Enquanto Trump mirava apenas a derrota do Estado Islâmico, os estrategistas militares veem na Síria uma disputa geopolítica de grandes proporções. Analistas e diplomatas encaram a decisão como uma cessão de terreno aos rivais Rússia e Irã, além de um erro de graves consequências para a política dos Estados Unidos no Oriente Médio.

Mesmo a opinião do todo-poderoso conselheiro de segurança nacional, John Bolton, teria sido, em tese, desprezada por Trump. Recentemente, Bolton comentou que a manutenção de tropas na Síria seria fundamental para conter a influência iraniana.

Tampouco faltaram críticas no campo político. A líder democrata na Câmara, Nancy Pelosi, acusou o presidente de agir por interesse próprio e não em nome da segurança nacional. Após encontro com o vice-presidente Mike Pence, o medalhão republicano, Lindsey Graham disse, em tom de desabafo, “Iraque, tudo de novo”. Graham faz parte de um grupo bipartidário de senadores que pediu ao presidente pela revogação da retirada.

Em contrapartida, há quem concorde com Trump. Após o comunicado da Casa Branca, o ministro das relações exteriores da Rússia, Sergei Lavrov, afirmou que a solução da guerra poderá finalmente ter início.

Coincidentemente ou não, no dia anterior, Lavrov havia se encontrado com suas contrapartes turca e iraniana, respectivamente, Mevlut Cavusoglu e Javad Zarif, e o enviado especial da ONU para discutir a formação de um comitê constitucional na Síria. Naquele dia, o russo afirmou que a presença dos Estados Unidos era um entrave às negociações de paz entre as partes.

Segundo o analista do site conservador, The American Conservative, o anúncio não foi tão surpreendente. Parte dos militares e dos assessores de Trump soube previamente e até acompanhou as negociações entre a Casa Branca e o presidente turco, Recep Tayyip Erdogan. A última conversa entre os dois líderes teria sido na sexta-feira, 14, a respeito do apoio americano aos curdos, que tem sido um ponto nevrálgico na relação dos Estados Unidos com a Turquia.

Para outro especialista, Daniel Larison, sair da Síria foi a única boa medida de Trump em política externa desde que assumiu a presidência. Além de ilegal, a presença americana no país não traz nenhum benefício à segurança nacional, alega Larison.

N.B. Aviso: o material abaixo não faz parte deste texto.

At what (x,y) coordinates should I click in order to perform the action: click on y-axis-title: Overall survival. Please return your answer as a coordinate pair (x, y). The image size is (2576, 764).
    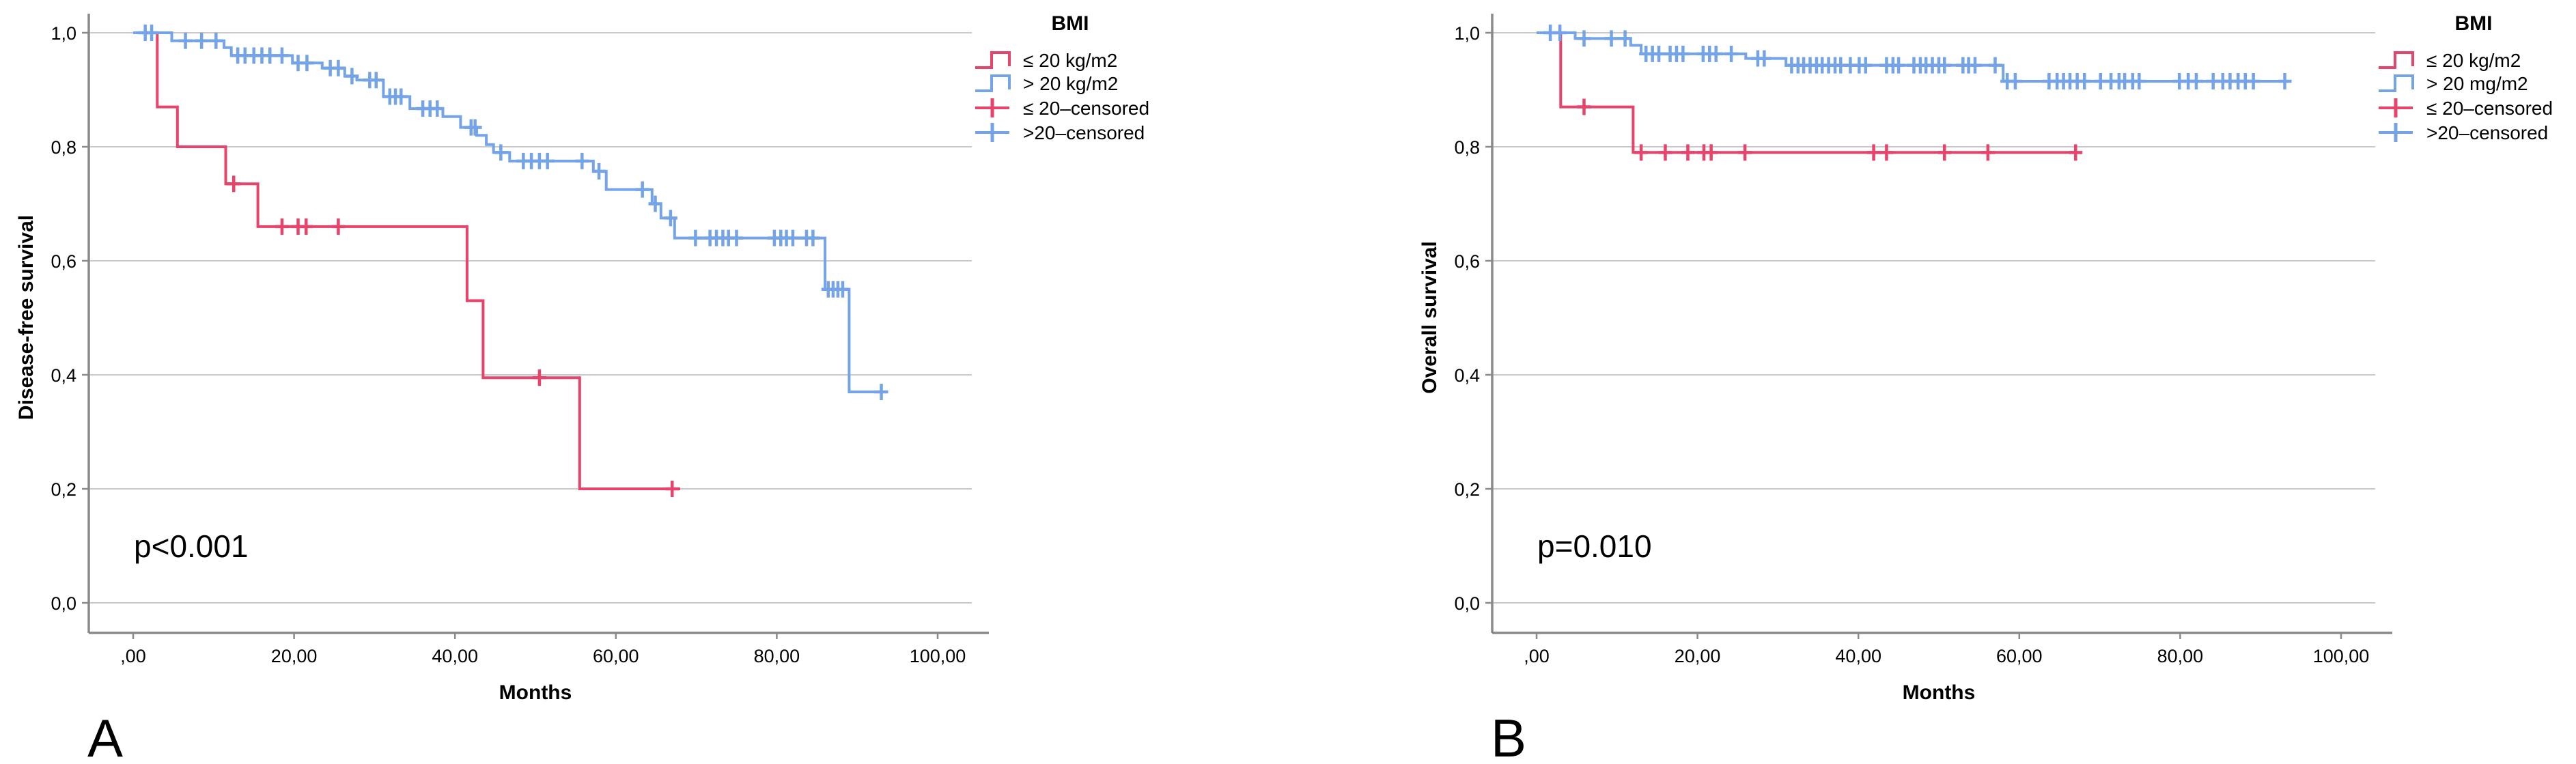
    Looking at the image, I should click on (1430, 317).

Outro que aprova a decisão é o ex-embaixador dos Estados Unidos na Síria, Robert Ford, para quem o conflito é uma guerra civil que escapa à solução internacional. Ford acrescentou que, ademais, os ataques aéreos americanos continuarão possíveis.

Para o bem da verdade, Trump nunca escondeu que pretendia tirar os soldados de lá. Em março, o presidente já anunciava a intenção, tão logo o Estado Islâmico fosse derrotado. O importante agora é entender o porquê de, efetivamente, o fazer nesta semana.

Sem que tenha ocorrido nenhum fato recente no desmonte do Estado Islâmico, que já vem enfraquecido desde a entrada de outros países no conflito sírio e da atuação dos Estados Unidos no Iraque, talvez essa explicação passe pelo cerco jurídico em torno do presidente dentro de casa. Mais uma vez no atual governo, os assuntos externos parecem servir como uma cortina de fumaça para o caos doméstico.